In his Sept. 13 order, U.S. District Judge James Dever ruled Bragg Communities and Corvias Management are the only landlords under the Residential Rental Agreements Act, because they are the only two named in the Residential Responsibility Guide for providing maintenance services to residents.
Devers wrote that the plaintiffs did not cite specific allegations implicating Bragg-Picerne Partners LLC; Corvias Military Living LLC; and Corvias Construction LLC. Crossing. He agreed to dismiss Residential Rental Agreements Act claims against those defendants, leaving intact the lawsuit against Bragg Communities and Corvias Management.
He also ruled that the plaintiff’s allegation of a breach of contract could be dismissed against all the defendants except Bragg Communities.
Devers wrote that even though Corvias Management was listed as an agent in a resident occupancy agreement, the reference “does not make Corvias Management a party” to the agreement or “liable for Bragg Communities’ alleged breach.”

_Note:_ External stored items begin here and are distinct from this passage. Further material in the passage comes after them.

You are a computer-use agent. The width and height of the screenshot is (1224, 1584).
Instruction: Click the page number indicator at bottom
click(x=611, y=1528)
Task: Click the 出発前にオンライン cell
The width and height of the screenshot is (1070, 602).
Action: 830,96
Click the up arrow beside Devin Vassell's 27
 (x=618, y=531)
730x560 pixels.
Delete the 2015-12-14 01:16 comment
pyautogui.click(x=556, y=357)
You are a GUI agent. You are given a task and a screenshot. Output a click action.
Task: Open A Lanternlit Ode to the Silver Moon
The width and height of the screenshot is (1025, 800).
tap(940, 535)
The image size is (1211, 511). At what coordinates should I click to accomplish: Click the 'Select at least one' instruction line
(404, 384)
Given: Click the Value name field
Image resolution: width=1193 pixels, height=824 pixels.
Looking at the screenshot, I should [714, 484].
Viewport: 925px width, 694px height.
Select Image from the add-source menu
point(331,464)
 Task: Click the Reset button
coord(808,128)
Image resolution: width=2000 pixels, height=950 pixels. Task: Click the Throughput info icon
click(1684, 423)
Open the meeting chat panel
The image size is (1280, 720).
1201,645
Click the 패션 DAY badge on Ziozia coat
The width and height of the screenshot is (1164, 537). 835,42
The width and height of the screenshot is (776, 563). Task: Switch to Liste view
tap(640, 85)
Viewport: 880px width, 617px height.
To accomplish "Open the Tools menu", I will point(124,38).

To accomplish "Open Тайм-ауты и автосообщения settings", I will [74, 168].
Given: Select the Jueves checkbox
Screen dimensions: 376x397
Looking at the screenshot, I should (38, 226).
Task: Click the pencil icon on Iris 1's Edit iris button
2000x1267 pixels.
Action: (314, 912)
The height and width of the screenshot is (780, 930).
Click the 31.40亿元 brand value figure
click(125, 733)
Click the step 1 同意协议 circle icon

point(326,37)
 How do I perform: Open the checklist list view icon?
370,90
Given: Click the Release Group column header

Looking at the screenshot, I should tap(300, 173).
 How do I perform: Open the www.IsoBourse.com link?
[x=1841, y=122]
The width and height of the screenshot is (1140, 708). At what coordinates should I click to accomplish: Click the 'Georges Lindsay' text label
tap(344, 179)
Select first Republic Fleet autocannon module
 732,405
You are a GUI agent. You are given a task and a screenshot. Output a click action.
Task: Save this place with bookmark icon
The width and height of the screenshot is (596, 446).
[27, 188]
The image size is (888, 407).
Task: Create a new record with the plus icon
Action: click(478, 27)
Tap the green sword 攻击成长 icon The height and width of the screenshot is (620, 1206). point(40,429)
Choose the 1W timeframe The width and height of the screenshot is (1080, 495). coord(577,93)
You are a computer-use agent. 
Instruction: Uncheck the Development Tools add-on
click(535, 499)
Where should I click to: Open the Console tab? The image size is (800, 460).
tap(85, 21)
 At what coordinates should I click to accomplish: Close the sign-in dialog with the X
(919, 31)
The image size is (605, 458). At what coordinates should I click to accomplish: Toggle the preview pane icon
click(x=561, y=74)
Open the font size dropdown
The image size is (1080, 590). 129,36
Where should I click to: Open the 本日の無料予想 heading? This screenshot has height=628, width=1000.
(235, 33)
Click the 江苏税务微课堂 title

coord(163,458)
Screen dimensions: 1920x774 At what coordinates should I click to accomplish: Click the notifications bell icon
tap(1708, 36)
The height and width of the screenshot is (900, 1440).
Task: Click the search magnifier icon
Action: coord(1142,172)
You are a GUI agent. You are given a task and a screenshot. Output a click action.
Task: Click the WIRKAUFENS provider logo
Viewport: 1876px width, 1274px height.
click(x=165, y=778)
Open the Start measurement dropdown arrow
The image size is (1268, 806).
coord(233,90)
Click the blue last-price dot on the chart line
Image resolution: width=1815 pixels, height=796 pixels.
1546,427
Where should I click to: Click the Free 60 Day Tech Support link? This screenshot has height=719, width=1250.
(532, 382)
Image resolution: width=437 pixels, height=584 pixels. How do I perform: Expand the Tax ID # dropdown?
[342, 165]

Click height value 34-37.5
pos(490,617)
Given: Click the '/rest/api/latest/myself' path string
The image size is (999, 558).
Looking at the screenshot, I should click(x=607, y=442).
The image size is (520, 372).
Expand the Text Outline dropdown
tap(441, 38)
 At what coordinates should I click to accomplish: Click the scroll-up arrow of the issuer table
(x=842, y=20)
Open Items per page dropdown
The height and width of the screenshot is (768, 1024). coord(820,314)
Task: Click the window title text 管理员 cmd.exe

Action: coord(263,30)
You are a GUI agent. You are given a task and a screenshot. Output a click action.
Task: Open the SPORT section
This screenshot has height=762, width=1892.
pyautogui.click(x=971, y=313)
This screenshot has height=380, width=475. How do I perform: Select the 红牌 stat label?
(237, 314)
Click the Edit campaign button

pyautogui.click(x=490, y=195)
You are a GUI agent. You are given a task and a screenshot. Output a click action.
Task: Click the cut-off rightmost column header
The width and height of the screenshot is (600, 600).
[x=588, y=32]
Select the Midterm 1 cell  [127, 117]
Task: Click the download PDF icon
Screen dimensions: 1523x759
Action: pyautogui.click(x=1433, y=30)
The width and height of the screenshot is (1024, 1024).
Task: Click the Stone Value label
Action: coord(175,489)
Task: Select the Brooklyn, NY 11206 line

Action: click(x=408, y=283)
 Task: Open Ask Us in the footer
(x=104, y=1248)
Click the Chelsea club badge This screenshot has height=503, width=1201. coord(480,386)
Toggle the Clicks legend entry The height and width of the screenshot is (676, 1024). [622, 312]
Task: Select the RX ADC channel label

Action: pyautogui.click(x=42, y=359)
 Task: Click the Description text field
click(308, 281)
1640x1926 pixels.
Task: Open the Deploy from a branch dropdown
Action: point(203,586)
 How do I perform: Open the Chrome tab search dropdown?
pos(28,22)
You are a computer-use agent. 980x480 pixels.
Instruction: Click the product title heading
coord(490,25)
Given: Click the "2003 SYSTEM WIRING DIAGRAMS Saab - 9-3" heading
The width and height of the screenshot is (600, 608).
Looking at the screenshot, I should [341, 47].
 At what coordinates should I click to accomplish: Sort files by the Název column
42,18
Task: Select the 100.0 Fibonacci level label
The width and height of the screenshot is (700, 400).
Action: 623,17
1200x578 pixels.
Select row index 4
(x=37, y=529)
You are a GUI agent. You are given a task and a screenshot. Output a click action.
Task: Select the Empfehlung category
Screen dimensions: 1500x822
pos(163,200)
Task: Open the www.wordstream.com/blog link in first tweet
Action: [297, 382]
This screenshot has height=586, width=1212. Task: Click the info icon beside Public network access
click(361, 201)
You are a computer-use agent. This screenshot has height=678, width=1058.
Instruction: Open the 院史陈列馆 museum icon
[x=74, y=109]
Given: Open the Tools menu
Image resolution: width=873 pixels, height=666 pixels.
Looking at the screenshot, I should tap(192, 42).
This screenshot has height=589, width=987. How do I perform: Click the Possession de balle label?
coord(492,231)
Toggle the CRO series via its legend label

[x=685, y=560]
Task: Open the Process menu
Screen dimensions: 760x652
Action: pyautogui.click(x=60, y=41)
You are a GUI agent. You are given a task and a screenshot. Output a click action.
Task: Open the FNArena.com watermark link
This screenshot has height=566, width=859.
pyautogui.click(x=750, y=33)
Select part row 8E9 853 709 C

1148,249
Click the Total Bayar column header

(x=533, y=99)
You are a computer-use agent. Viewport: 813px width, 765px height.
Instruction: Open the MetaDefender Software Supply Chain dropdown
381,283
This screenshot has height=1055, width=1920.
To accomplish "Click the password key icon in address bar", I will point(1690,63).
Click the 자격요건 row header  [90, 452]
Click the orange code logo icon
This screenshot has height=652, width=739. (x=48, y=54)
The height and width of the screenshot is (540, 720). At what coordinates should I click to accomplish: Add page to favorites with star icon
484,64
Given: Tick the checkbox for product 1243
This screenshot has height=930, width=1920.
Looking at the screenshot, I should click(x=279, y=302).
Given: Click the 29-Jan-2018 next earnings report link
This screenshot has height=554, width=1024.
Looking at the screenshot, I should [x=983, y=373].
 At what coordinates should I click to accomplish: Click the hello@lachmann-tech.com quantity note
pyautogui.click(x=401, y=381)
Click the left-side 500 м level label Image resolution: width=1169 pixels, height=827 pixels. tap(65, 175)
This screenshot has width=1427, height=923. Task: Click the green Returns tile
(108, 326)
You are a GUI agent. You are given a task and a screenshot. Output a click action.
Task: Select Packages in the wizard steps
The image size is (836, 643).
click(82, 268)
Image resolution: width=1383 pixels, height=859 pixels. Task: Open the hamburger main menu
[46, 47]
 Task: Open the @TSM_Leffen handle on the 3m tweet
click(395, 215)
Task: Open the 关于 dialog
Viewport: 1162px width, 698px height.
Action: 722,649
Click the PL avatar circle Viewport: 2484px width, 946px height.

Four Fort Bragg families filed the lawsuit in June 2020. The soldiers and their spouses are Staff Sgt. Shane Page and Brittany; Spc. Spenser Ganske and Emily; Sgt. 1st Class Christopher Wilkes and Ashley; and Cpl. Timothy Murphy and Katelyn.
The complaint alleges the defendants “conspired to conceal harmful environmental and structural housing defects from unsuspecting service members and their families and failed to comply with applicable building and housing codes” and that they “knowingly leased substandard homes” while “charging grossly excessive rents swallowing up the whole of service members’ basic allowance for housing.”
Attorneys for Corvias and its affiliates have sought to have the case dismissed, stating in legal motions that determining individual claims would require the court to look at the issues at each home to determine what maintenance issues existed, what caused the issues, how long the issues existed, whether the issues affected the home’s habitability if repair work fixed the issues and whether each class member “suffered any damages.”
The Pages started living at a Fort Bragg home on Spear Drive in August 2016 and moved to another home on Baltic Circle in May 2020.
The Ganskes started living at a Fort Bragg home on Castle Drive in September 2018.
The Wilkes family moved into a home in March 2017 on Hirsch Circle and in July 2020 moved to a home off of Viking Court .
The Murphys lived at a home on Galaxy Street from February 2019 to October 2019, before moving off post.
On Oct. 30, 2020, lawyers for the defendants asked the court to strike the allegations in the complaint, stating it does not meet the requirements for class certification.
The defense response states that a class-action complaint would require inquiries of tenants of more than 6,000 homes on Fort Bragg.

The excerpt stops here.